Social Security beneficiaries may see a 2.7 per cent cost-of-living adjustment next year, according to new estimates from policy experts.

The upgrade, which also applies to Supplemental Security Income (SSI), is based on the latest government inflation data.

For people who receive $2,000-a-month in payments, the cash boost will mean an extra $54 per month.

Over a whole year this means an additional $648 in the bank.

No increases have been confirmed as of yet with the government due to announce the official rate for 2026 in October.

It comes as estimates from several sources say the percentage could end up being higher with two more months of inflation data yet to be factored into the COLA calculations.

Back in 2025, an adjustment of 2.5 per cent came into effect.

But on average Social Security cost-of-living adjustments have sit at around 2.6 per cent over the past 20 years, according to the Senior Citizens League.

Other switch-ups are underway at the SSA, including Social Security bosses backtracking after issuing an August 18 deadline for recipients of a check worth $5,108.

Meanwhile, the agency’s plan to “save the benefits” was announced as millions of Americans are set to see the funds run out.


And at the start of the month, Social Security made some changes to over 72 million Americans payments.

The One Big Beautiful Bill Act signed into law by President Donald Trump has opened the door for additional tax benefits.

For tax year 2025, seniors age 65 and older who file their taxes individually and earn less than $75,000 would get an additional $6,000 tax deduction. 

Those married filing jointly who earn up to $150,000 would get a $12,000 deduction.

Tax payers with incomes that breach those thresholds would see reduced tax deductions until they are completely phased out.  

Moreover, the SSA states that about 90 percent of recipients would no longer need to pay income taxes on their benefits thanks to the bill.

And beginning September 30, the SSA will no longer be mailing out paper checks to beneficiaries as it will exclusively make electronic payments. 

Recipients will generally need to get payments via direct deposit or through a prepaid debit card called Direct Express.

However, a few beneficiaries will be able to sign up for waivers to continue receiving paper checks under certain circumstances. 

The SSA says the change marks an effort to crack down on fraud and save money.

What is SSI?

SUPPLEMENTAL Security Income, or SSI, is a crucial government-run disability program, offering payments to Americans with disabilities who have limited income and resources. 

Unlike SSDI, SSI is based on one’s financial need rather than their work history.

SSI benefits are available to those who are disabled, blind, or aged 65 or older and have very limited financial means. 
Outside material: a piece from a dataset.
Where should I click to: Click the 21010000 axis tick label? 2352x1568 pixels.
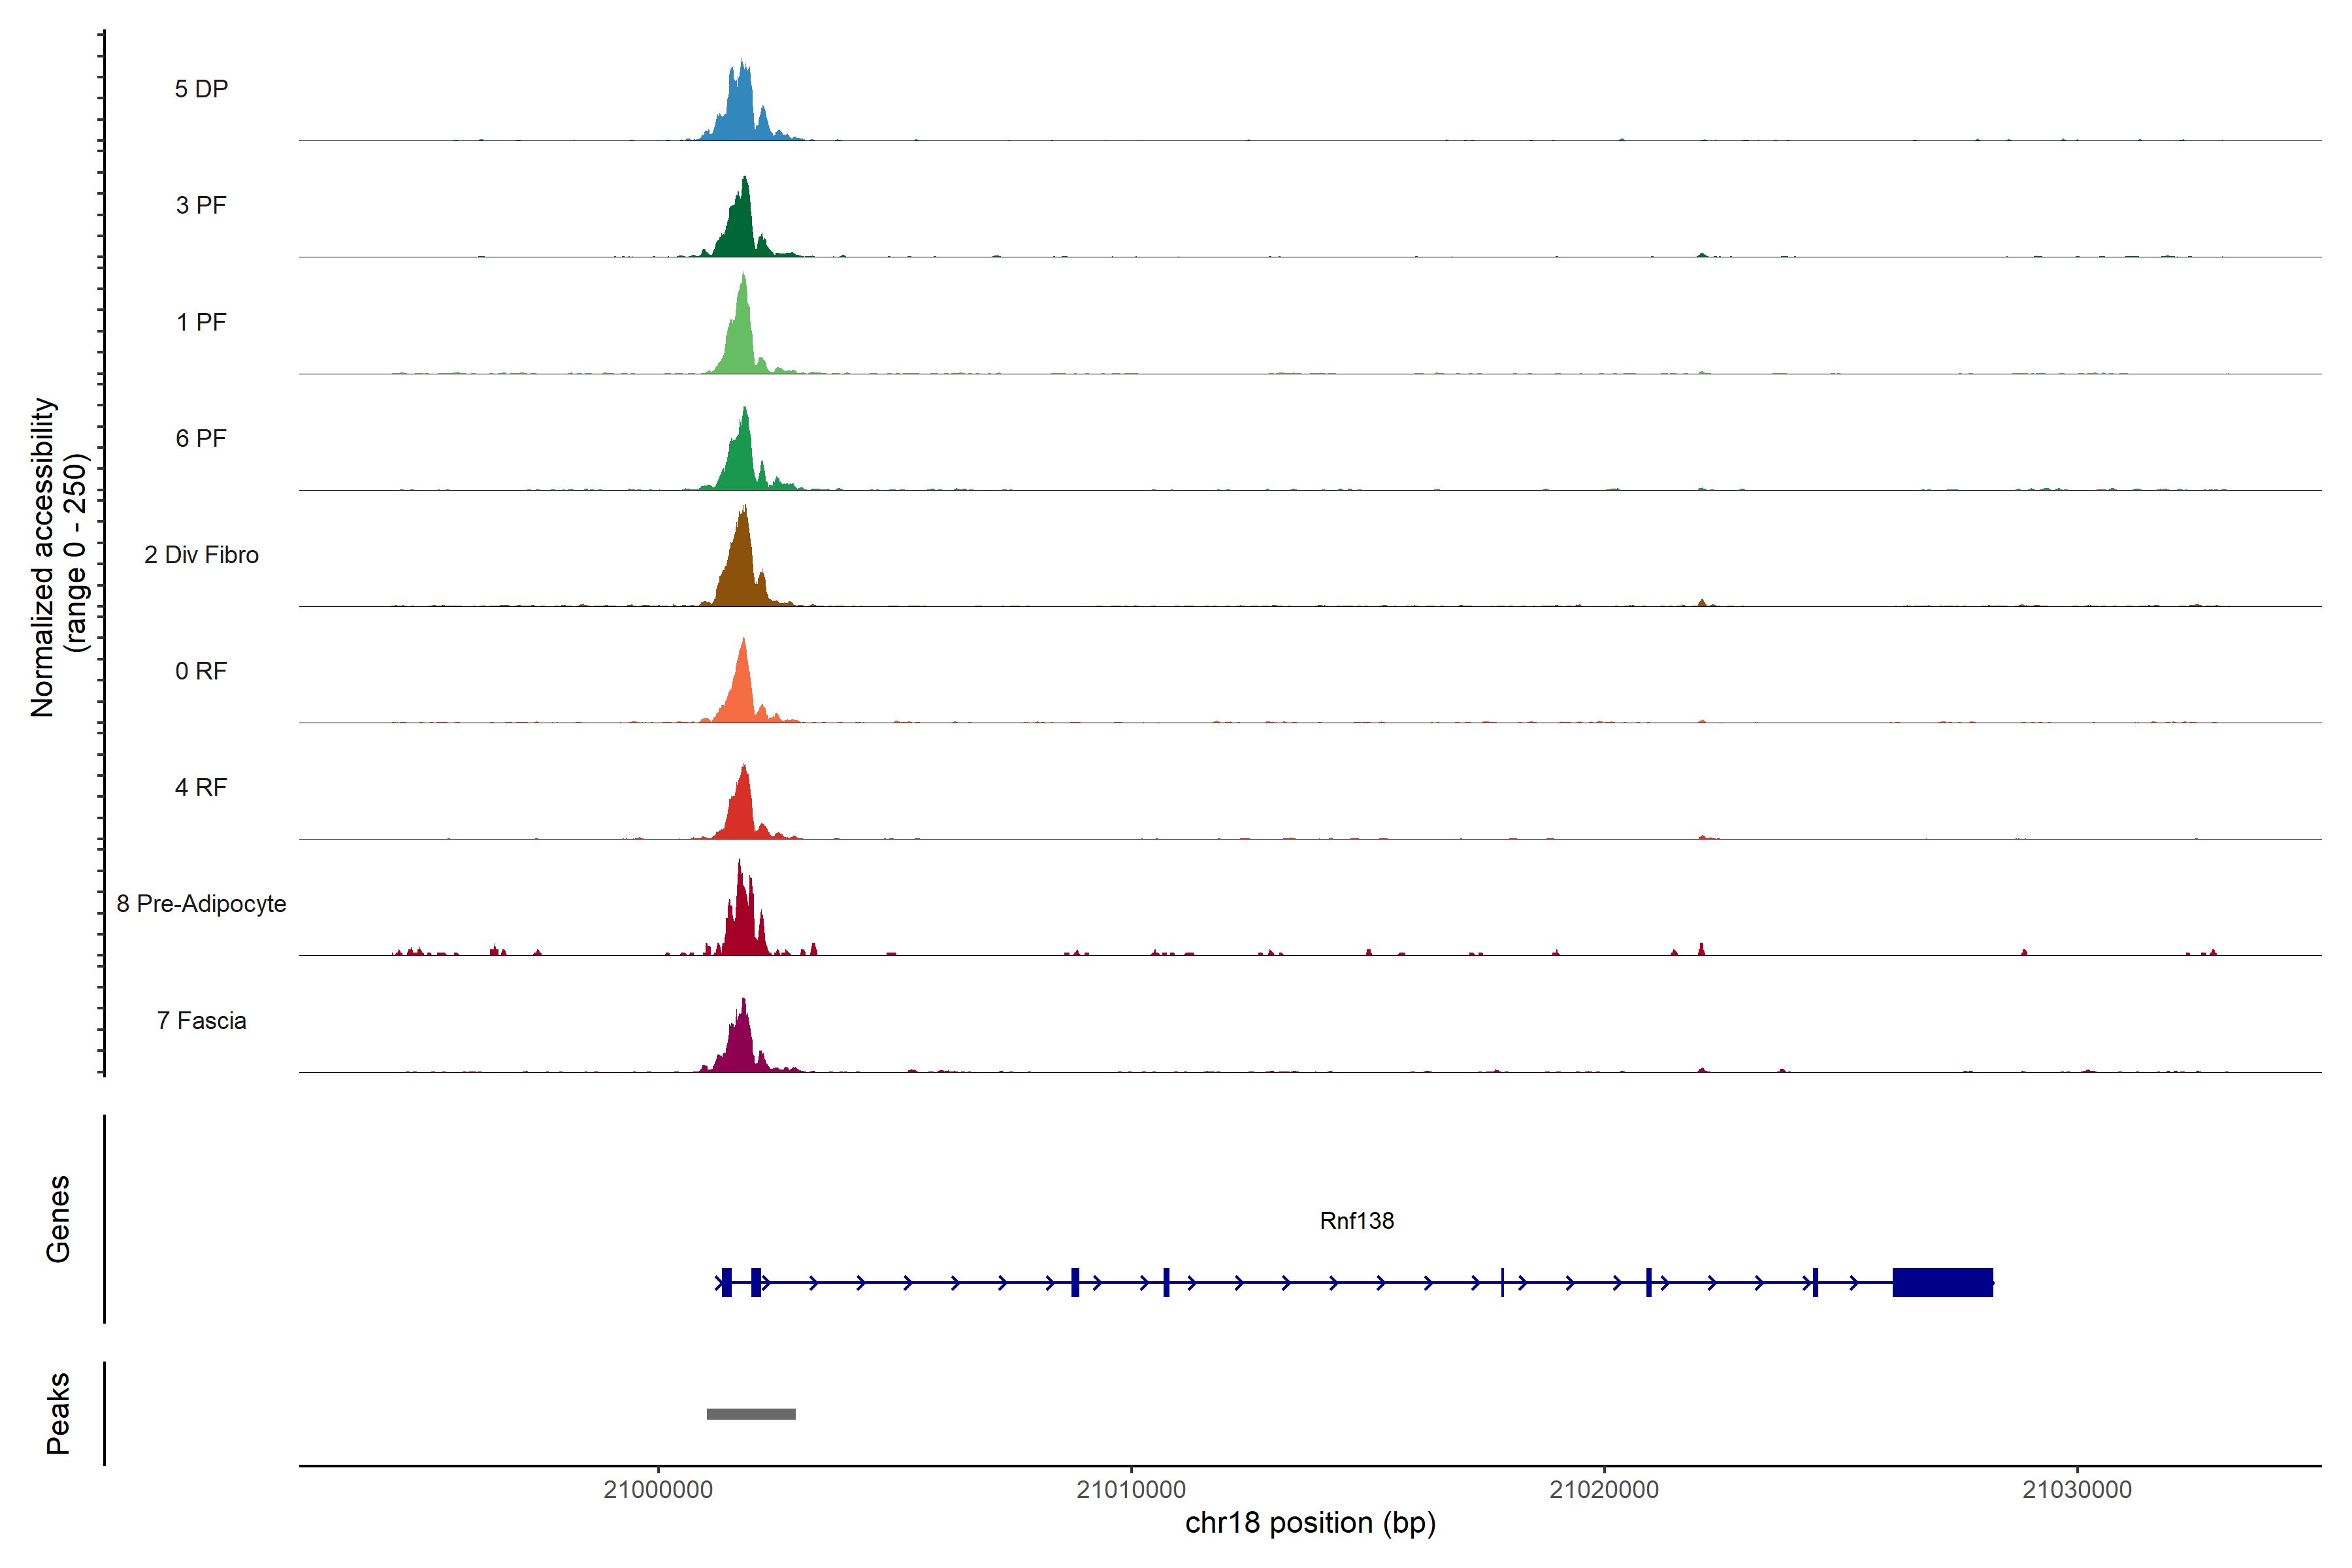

This can include people who have never worked or have not worked enough to qualify for SSDI, such as those disabled from a young age or stay-at-home parents.

The maximum monthly SSI benefit in 2025 is $967 for individuals – up from $943 last year thanks to COLA – and $1,450 for couples.

Those who are eligible can receive both disability and SSI benefits at the same time, which can occur if you are eligible for SSDI but your monthly benefit amount is very low.